■ **Selected extract**:
☆ ☆ ☆
January 14th, 2015

By Austin B. Hahn

Dear Journal:

Recently, I deleted my Grindr app on my smartphone which means that I won’t be getting laid. I did it so I can focus on school . . . and avoid herpes for the time being. I don’t miss it that much. I got tired of hearing the same old line.

Mediocre-looking-gay-guy-on-Grindr: “Hey what’s up?”

Me: “My dick,” (as usual.)

Why do men think that’s an actual conversation starter? There are lots of things that are up: the sky, the number of ISIS recruits, Mariah Carey’s skirt, but NOT Obama’s approval rating. Come on guys. Be more specific.

I don’t think I have been more bored in my life. I get up, go to school, come home, and then I go to bed. Repeat. I currently live with my grandparents while I’m going to school, who have been so gracious to take me in, and I love them, but I get BORED after hearing the same dialogue over and over. I am not complaining, but how great it would be to hear something new from my grandmother every once in a while.

(As I walk in coming home from school.)

Grandma: “Hi, Austin. How was your day at school?”

Me: “Oh hey, Grandma. I had a ‘good’ day. How about yours?”
☆ ☆ ☆
■ **Extracted material**:
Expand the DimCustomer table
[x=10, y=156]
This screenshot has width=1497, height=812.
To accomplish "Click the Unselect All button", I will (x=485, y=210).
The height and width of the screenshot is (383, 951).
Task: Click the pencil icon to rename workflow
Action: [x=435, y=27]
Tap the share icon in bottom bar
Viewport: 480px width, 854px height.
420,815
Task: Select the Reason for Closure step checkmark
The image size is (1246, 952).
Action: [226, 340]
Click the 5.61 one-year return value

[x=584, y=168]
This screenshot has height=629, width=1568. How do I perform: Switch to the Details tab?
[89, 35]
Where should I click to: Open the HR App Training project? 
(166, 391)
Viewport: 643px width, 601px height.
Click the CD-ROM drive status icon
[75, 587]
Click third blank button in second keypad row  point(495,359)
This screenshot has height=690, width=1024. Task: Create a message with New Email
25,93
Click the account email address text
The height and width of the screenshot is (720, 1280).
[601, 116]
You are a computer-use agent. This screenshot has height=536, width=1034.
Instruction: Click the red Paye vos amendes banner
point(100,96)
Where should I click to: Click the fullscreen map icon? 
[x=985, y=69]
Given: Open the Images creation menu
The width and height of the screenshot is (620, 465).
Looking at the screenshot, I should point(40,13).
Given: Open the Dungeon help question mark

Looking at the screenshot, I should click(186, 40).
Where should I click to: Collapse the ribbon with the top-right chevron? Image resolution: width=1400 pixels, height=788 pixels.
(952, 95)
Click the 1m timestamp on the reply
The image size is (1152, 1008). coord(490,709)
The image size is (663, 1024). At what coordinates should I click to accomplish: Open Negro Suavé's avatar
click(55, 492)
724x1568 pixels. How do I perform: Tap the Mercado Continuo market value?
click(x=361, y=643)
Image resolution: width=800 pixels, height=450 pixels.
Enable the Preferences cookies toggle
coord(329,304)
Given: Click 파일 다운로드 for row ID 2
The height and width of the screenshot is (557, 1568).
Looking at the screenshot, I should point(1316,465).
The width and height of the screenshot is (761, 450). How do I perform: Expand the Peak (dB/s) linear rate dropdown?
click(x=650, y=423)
☆ ☆ ☆
■ **Tasks**:
1. According to the journal entry, who does the writer live with while going to school?
2. Echo the journal entry from "By Austin B." up to and including "same old line.".

■ **Numbered responses**:
1. The writer lives with grandparents.

2.
By Austin B. Hahn

Dear Journal:

Recently, I deleted my Grindr app on my smartphone which means that I won’t be getting laid. I did it so I can focus on school . . . and avoid herpes for the time being. I don’t miss it that much. I got tired of hearing the same old line.